Ep. 90 - Papale papale -"Zizzania"
Giovanni Paolo II, udienza generale 25 settembre 1991
Una delle parabole narrate da Gesù sulla crescita del Regno di Dio sulla terra ci fa scoprire con molto realismo il carattere di lotta che il regno comporta, per la presenza e l’azione di un “nemico”, che “semina la zizzania (o gramigna) in mezzo al grano”. Dice Gesù che, quando “la messe fiorì e fece frutto, ecco apparve anche la zizzania”. I servi del padrone del campo vorrebbero strapparla, ma il padrone non glielo consente, “perché non succeda che . . . sradichiate anche il grano. Lasciate che l’una e l’altra crescano insieme fino alla mietitura e al momento della mietitura dirò ai mietitori: Cogliete prima la zizzania e legatela in fastelli per bruciarla; il grano invece riponetelo nel mio granaio” (Mt 13, 24-30). Questa parabola spiega la coesistenza e spesso l’intreccio del bene e del male nel mondo, nella nostra vita, nella stessa storia della Chiesa.
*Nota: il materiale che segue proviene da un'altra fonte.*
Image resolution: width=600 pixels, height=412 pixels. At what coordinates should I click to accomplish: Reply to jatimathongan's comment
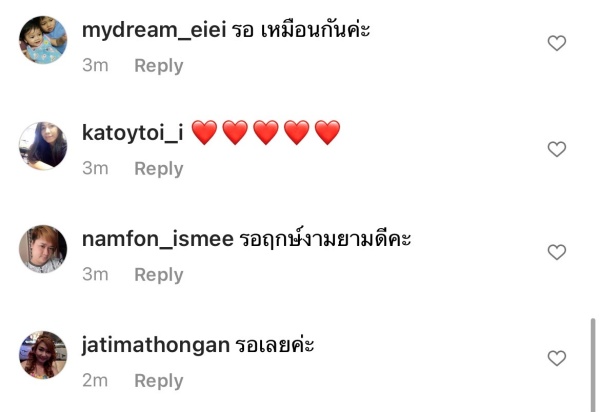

Gesù ci insegna a veder le cose con realismo cristiano e a trattare ogni problema con chiarezza di principi, ma anche con prudenza e con pazienza.
Benedetto, Angelus 17 luglio 2011
Gesù paragona il Regno dei cieli ad un campo di grano, per farci comprendere che dentro di noi è seminato qualcosa di piccolo e nascosto, che, tuttavia, possiede un’insopprimibile forza vitale. Malgrado tutti gli ostacoli, il seme si svilupperà e il frutto maturerà. Questo frutto sarà buono solo se il terreno della vita sarà stato coltivato secondo la volontà divina. Per questo, nella parabola del buon grano e della zizzania (Mt 13,24-30), Gesù ci avverte che, dopo la semina fatta dal padrone, “mentre tutti dormivano” è intervenuto “il suo nemico”, che ha seminato l’erba cattiva. Questo significa che dobbiamo essere pronti a custodire la grazia ricevuta dal giorno del Battesimo, continuando ad alimentare la fede nel Signore, che impedisce al male di mettere radici. Sant’Agostino, commentando questa parabola, osserva che “molti prima sono zizzania e poi diventano buon grano” e aggiunge: “se costoro, quando sono cattivi, non venissero tollerati con pazienza, non giungerebbero al lodevole cambiamento”.
Paolo VI, Angelus 22 agosto 1971
Ma poi, guardando meglio in questa area della nostra esperienza, piena di troppo rigogliosa zizzania, scorgiamo anche molto, molto buon grano. (...) E poi quante, quante opere buone e utili e nobili vigoreggiano ancora in questo mondo turbato e traviato. Il bene non è vinto, non è morto: anzi cresce e vigoreggia proprio nel confronto dialettico del male provocante e crescente. Il bene! tocca a noi, a ciascuno di noi, generarlo! E allora lo sguardo si fa verticale e implorante, e chiede dall’alto luce, forza, speranza e gaudio, con la Madonna a dialogo.
Francesco, discorso alla Curia Romana, 21 dicembre 2018
Cari fratelli e sorelle,
ora permettetemi di parlare anche di un’altra afflizione, ossia dell’infedeltà di coloro che tradiscono la loro vocazione, il loro giuramento, la loro missione, la loro consacrazione a Dio e alla Chiesa; coloro che si nascondono dietro buone intenzioni per pugnalare i loro fratelli e seminare zizzania, divisione e sconcerto; persone che trovano sempre giustificazioni, perfino logiche, perfino spirituali, per continuare a percorrere indisturbati la strada della perdizione.
E questa non è una novità nella storia della Chiesa. Sant’Agostino, parlando del buon grano e della zizzania, afferma : «Credete forse, fratelli miei, che la zizzania non possa salire fino alle cattedre episcopali? Credete forse che essa sia solo nei ceti inferiori e non in quelli superiori? Volesse il cielo che noi non fossimo zizzania! […] Anche sulle cattedre episcopali c’è il frumento e c’è la zizzania; e tra le varie comunità di fedeli c’è il frumento e c’è la zizzania» (Sermo 73, 4: PL 38, 472).